Как часто бывает в подобных случаях, разговор разговором, но всухомятку он может оказаться в тягость. Поставили чай, разложили нехитрую закуску, оказавшуюся под руками: твердую, выдерживающую любую командировку колбасу — Иваз нарезал ее тонкими, ювелирно-аккуратными скибками, — ржаной московский хлеб, неизменно вызывающий удивление у афганцев: и как это можно есть такой черный хлеб? — но когда пробовали, то нравилось, — сыр, готовый зачерстветь, но еще годный в пищу, вскрыли банку с печеночным паштетом, и возникла та особая атмосфера тепла и взаимного доверия, что располагает к душевным откровениям.
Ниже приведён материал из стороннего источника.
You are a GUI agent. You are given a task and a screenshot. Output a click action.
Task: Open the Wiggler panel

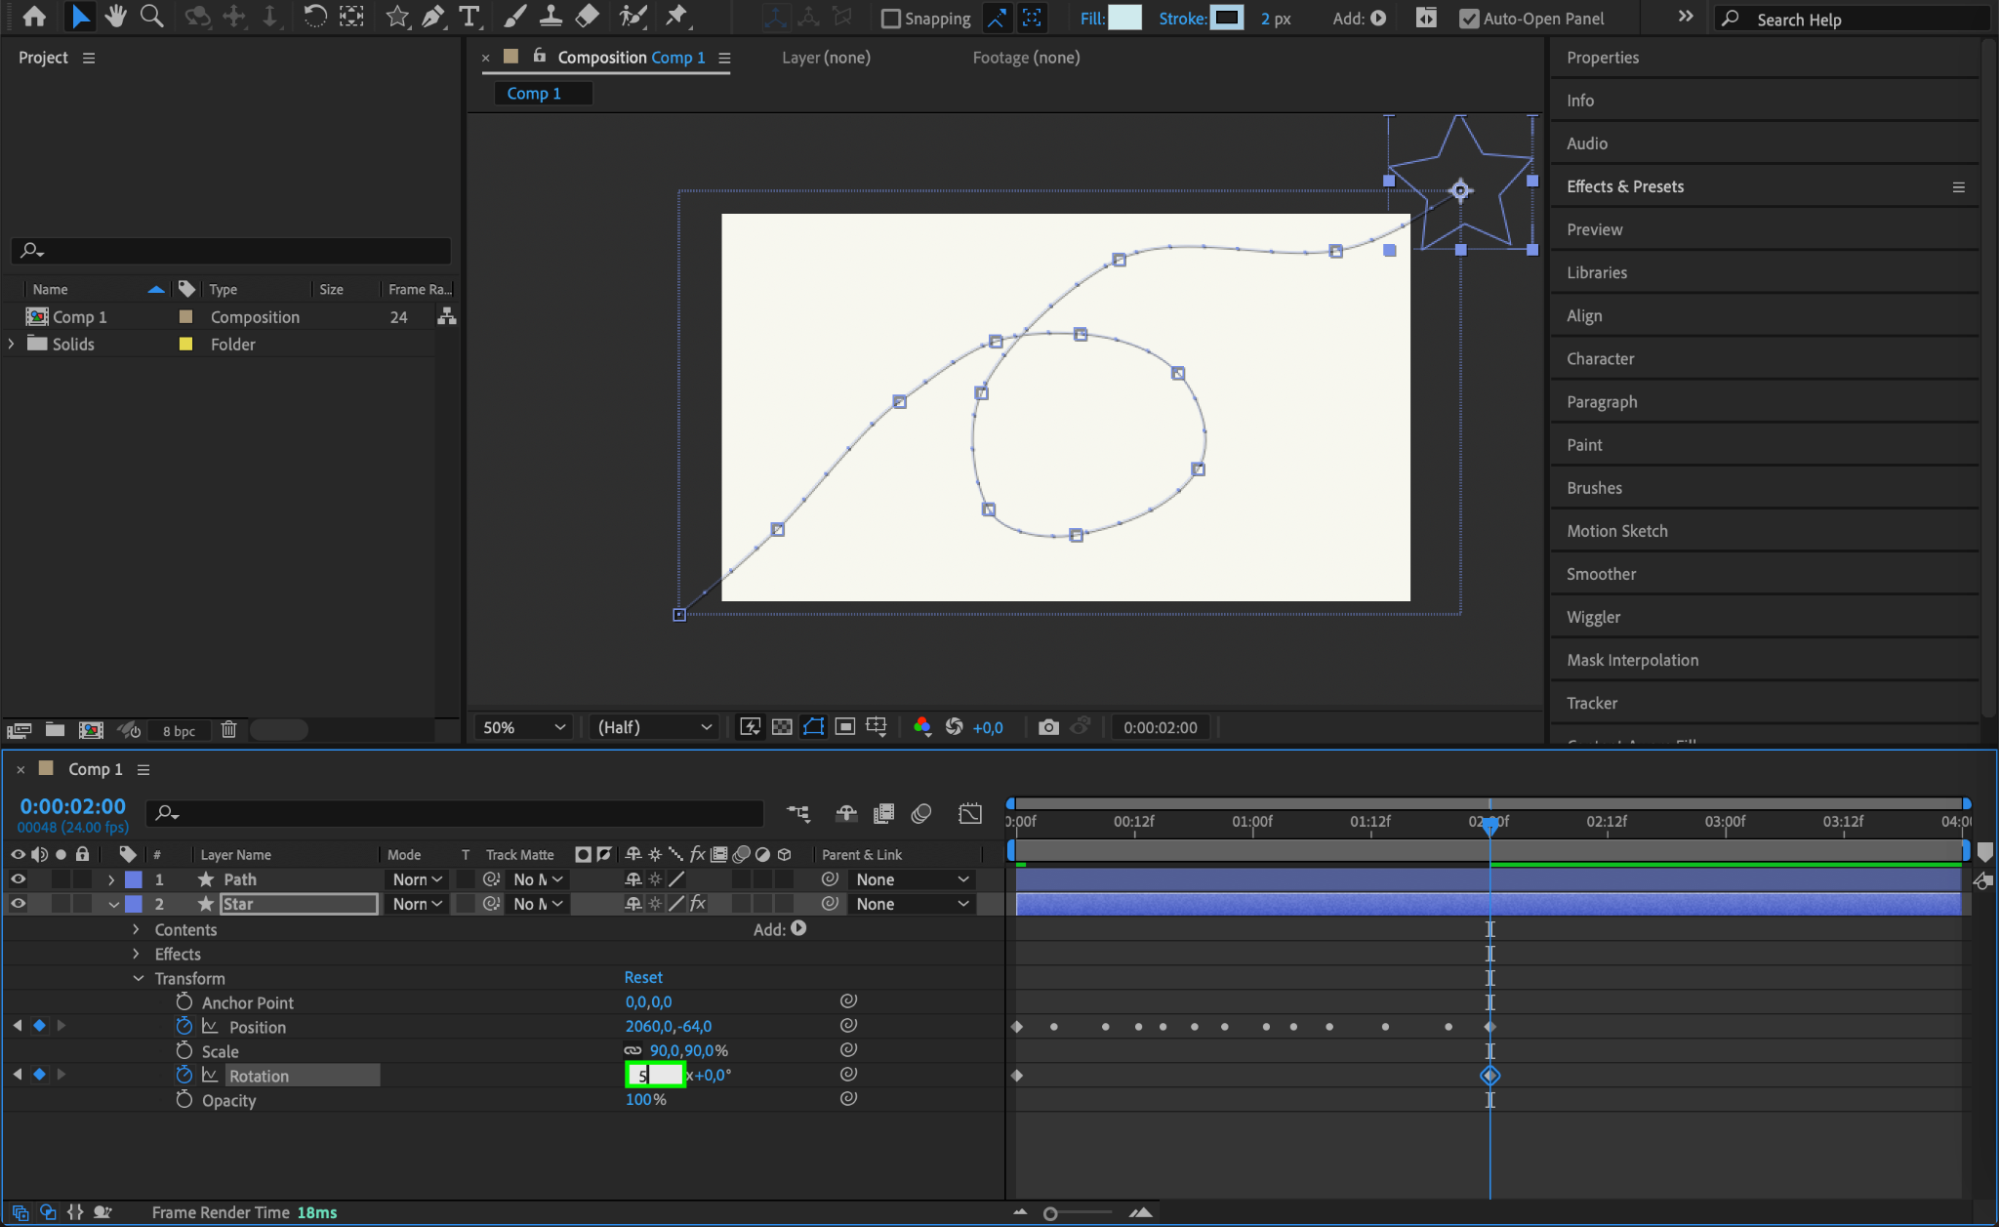(x=1593, y=617)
Ведь у каждого из этих людей позади оставалась целая жизнь, прожитая достойно, которой можно было гордиться, как и впереди еще была целая жизнь — многие годы, которые должны быть светлыми, интересными, запоминающимися; каждый из этих людей верил, что самое худое, черное, вызывающее озноб и недобрые воспоминания, осталось позади.
Зимняя погода в Кабуле меняется стремительно. Так и сегодня. Тихая звездная ночь, лишь кое-где тревожимая лязгом танковых гусениц — для контроля танки выводятся на перекрестки дорог, следят за стыками, — с чистым, незамутненным небом, украшенным крупным светящимся сеевом, неожиданно делается глухой, недоброй; звезды покрываются грязной мутью, в горах грохочут обвалы, наползают облака, и начинается светопреставление.
Утро часто бывает мрачным, тоскливым, серый свет едва пробивается сквозь окна, слабой, лишенной жизни струйкой он втекает в комнату, застревает на полдороге, проку от него никакого — кажется, затянувшийся рассвет никогда не перейдет в день. И действительно — сумрак все затягивается и затягивается, становится чересчур долгим, утомительным и, так и не рассеявшись, переходит в вечер. С неба, не прекращая, валит снег — густой, тяжелый, набрякший сыростью, со смачным шлепающим звуком падает на землю, расползается.
Ничего не видно. Коротенькие кабульские улочки пусты и туманны — из конца в конец не просматриваются, мга не пропускает взгляда. На душе тревожно — худая погода всегда рождает беспокойство, из темных подворотен, кажется, вот-вот ударит выстрел… Но тихо. Зимою горные перевалы закрыты, душманы отсиживаются в пещерах, в дальних, не знающих, что такое война, кишлаках.
А следующий день, он снова слепяще-яркий, с белым сверком снега и прозрачно-нарядными горами. Солнце — резкое, хорошо очерченное, холодное, небо бездонное и необычайно яркое. Асфальт, трава, камни блестят, словно мокрые, — они покрыты твердой маслянисто-прозрачной наледью.
Ашак — особое блюдо, которое, пожалуй, готовится только в Афганистане. Это пельмени. Но весьма своеобразные, которые можно назвать пельменями «наоборот». В тесто — обычное раскатанное пельменное тесто, нарубленное плоскими блинцами, — закатывается зелень, а фарш, который, как и для сибирских пельменей, готовится из трех видов мяса, накладывается сверху.
Все полито сметаной, растопленным маслом и присыпано зеленью. Ашак — блюдо порционное, готовят его мало, только для постоянных гостей ресторанов и харчевен.
Абдуль Гафур, когда находится у себя в части, редко снимает кожаную куртку. Лучшая это форма для летчика — и движений не сковывает, и следить не надо — куда ни брось, останется чистой, элегантной, не помнется, и от секущего горного ветра предохраняет, и в кино в ней можно пойти, и в шашлычную заглянуть, съесть там с друзьями по душистому, хорошо прожаренному и настолько наперченному, что даже собственное дыхание обжигает, куску мяса, — кожаная летная куртка, она всегда к месту, к лицу. Настоящая мужская одежда. Абдуль Гафур нетороплив; прежде чем произнести слово, несколько раз обдумает его, взвесит и только потом произнесет. Воинское звание у него высокое — подполковник; опыт работы большой: Абдуль Гафур летает уже двенадцать лет, и хотя сейчас находится на политработе, является заместителем командира эскадрильи по политчасти, полетов не прекращает.